In chronological order, starting with her debut, Sleepwalking, which she wrote as a student at Brown and published in 1982 when she was 23, the page counts of Meg Wolitzer’s novels are: 272, 294, 352, 213, 224, 219, 307, 383, 304, 560, 464. A couple of young adult novels, published in 2011 and 2014, hit 304 and 272 respectively. Does this matter? To Wolitzer, yes. ‘I sometimes wonder if book length, intentionally or inadvertently, signals to readers a novel’s supposed importance,’ she wrote in 2012, during the dip between the politely 304-page The Uncoupling and The Interestings, a 560-page saga about friendships formed at an idyllic arts summer camp for teenagers in New England.

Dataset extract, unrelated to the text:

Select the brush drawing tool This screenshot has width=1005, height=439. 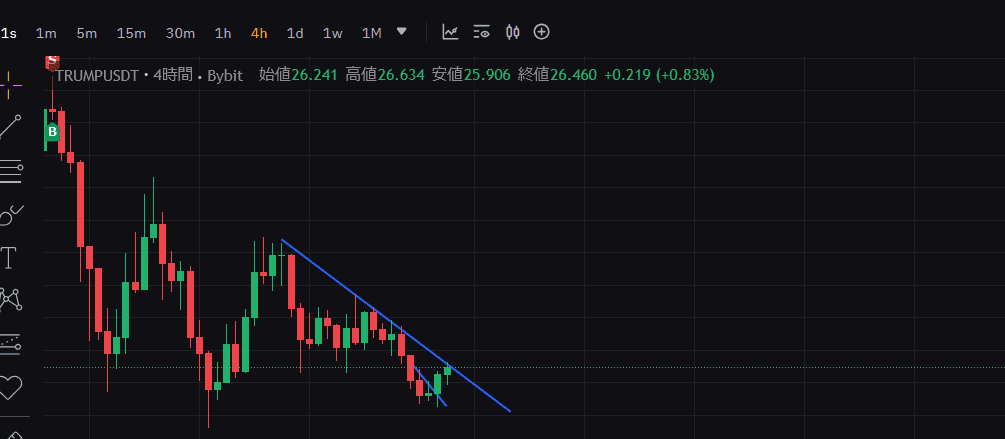pyautogui.click(x=10, y=214)
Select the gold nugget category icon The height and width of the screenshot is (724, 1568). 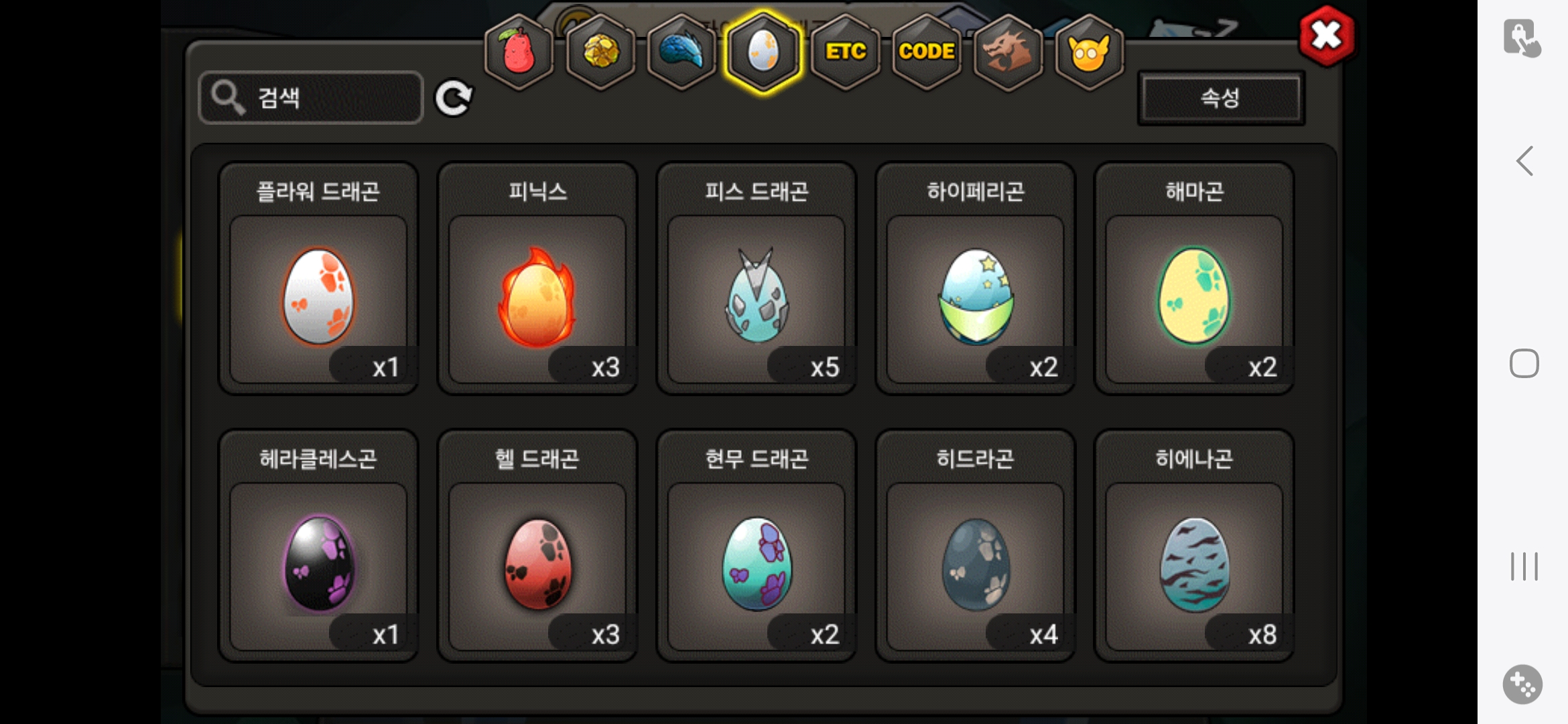click(x=601, y=52)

With some notable exceptions, women have not published many well-known doorstops since Doris Lessing’s Golden Notebook
... does the marketplace subtly and paradoxically seem to whisper in some men’s ears, ‘Sure, buddy, run on as long as you like, just sit down and type out all your ideas about America’ – what might in some extreme cases be titled ‘The Big Baggy Book of Me’? Do women reflexively edit themselves (or let themselves be edited) more severely, creating tight and shapely novels that readers and book groups will find approachable?

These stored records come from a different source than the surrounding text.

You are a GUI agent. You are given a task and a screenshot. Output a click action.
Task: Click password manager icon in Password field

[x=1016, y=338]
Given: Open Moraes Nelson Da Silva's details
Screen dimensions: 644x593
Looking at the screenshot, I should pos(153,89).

Her essay, ‘The Second Shelf: On the Rules of Literary Fiction for Men and Women’, tries to explain why ‘the top tier of literary fiction – where the air is rich and the view is great and where a book enters the public imagination and the current conversation – tends to feel peculiarly, disproportionately male.’ She doesn’t disguise that she too wants a spot up there. When novelists like Jeffrey Eugenides – who was in a writing workshop with Wolitzer at Brown – cover ‘perceived female subject matter’, they are taken seriously; their seriousness is signalled by the length of their novels as well as by the large letters on their covers and the gender-neutral marketing. But when women deal with the same themes, they’re relegated to a lower shelf labelled ‘women’s fiction’ – even when the books in question are not ‘a certain type of fast-reading novel, which sets its sights almost exclusively on women readers and might well find a big, ready-made audience’ but ‘literature that happens to be written by women’. An anecdote about casual sexism: at a ‘social gathering’, a man who had just learned Wolitzer was a writer asked if he’d have heard of her. When she told him she wrote about ‘marriage. Families. Sex. Desire. Parents and children’, he said his wife reads ‘that kind of book’ and called her over. ‘When I look back on that encounter, I see a lost opportunity,’ she continues. ‘When someone asks, “Would I have heard of you?” many female novelists would be tempted to answer, “In a more just world.”’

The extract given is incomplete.